- _Exercise brief_:
Can you convert everything from the line containing "Image resolution: width=1530" down to the line containing "emby logo is", both included, into a Markdown table with the columns Row and Item line, leaving out blank lines?

- _The input_:
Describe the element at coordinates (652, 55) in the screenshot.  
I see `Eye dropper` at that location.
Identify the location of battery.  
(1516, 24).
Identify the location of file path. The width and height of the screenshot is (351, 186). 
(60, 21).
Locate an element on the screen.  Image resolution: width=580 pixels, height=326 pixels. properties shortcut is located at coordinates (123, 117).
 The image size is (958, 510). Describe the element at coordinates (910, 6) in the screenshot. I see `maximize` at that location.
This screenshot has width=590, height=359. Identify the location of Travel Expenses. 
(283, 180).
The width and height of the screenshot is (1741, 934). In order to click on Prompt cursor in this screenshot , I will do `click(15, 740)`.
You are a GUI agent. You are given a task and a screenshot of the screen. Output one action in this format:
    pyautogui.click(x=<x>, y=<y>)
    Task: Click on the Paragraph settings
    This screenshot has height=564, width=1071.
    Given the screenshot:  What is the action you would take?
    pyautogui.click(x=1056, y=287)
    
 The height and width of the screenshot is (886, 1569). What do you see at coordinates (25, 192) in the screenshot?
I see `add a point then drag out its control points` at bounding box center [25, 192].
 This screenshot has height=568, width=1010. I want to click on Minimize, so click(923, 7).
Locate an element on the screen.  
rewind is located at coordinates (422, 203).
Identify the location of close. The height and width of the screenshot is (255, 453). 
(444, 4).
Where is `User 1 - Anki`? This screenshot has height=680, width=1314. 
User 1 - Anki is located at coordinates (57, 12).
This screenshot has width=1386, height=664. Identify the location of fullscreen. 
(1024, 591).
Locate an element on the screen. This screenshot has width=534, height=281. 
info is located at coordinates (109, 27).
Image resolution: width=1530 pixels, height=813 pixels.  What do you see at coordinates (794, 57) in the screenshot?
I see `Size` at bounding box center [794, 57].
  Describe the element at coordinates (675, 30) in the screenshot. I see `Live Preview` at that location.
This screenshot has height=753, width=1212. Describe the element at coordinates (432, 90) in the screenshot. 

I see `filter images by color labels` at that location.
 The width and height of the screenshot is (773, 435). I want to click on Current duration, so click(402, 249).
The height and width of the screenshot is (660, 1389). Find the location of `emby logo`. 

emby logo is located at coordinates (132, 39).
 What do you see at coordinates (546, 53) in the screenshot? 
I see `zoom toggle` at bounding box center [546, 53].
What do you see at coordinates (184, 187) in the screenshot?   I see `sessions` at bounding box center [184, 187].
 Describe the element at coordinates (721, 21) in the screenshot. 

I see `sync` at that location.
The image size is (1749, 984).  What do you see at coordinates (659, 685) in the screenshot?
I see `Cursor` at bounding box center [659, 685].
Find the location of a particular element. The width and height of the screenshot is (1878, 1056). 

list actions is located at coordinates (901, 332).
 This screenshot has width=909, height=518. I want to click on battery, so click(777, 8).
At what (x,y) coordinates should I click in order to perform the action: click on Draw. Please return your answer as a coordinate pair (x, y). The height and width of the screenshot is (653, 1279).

- _Output below_:
| Row | Item line |
|---|---|
| 1 | Image resolution: width=1530 pixels, height=813 pixels.  What do you see at coordinates (794, 57) in the screenshot? |
| 2 | I see `Size` at bounding box center [794, 57]. |
| 3 |   Describe the element at coordinates (675, 30) in the screenshot. I see `Live Preview` at that location. |
| 4 | This screenshot has height=753, width=1212. Describe the element at coordinates (432, 90) in the screenshot.  |
| 5 | I see `filter images by color labels` at that location. |
| 6 |  The width and height of the screenshot is (773, 435). I want to click on Current duration, so click(402, 249). |
| 7 | The height and width of the screenshot is (660, 1389). Find the location of `emby logo`.  |
| 8 | emby logo is located at coordinates (132, 39). |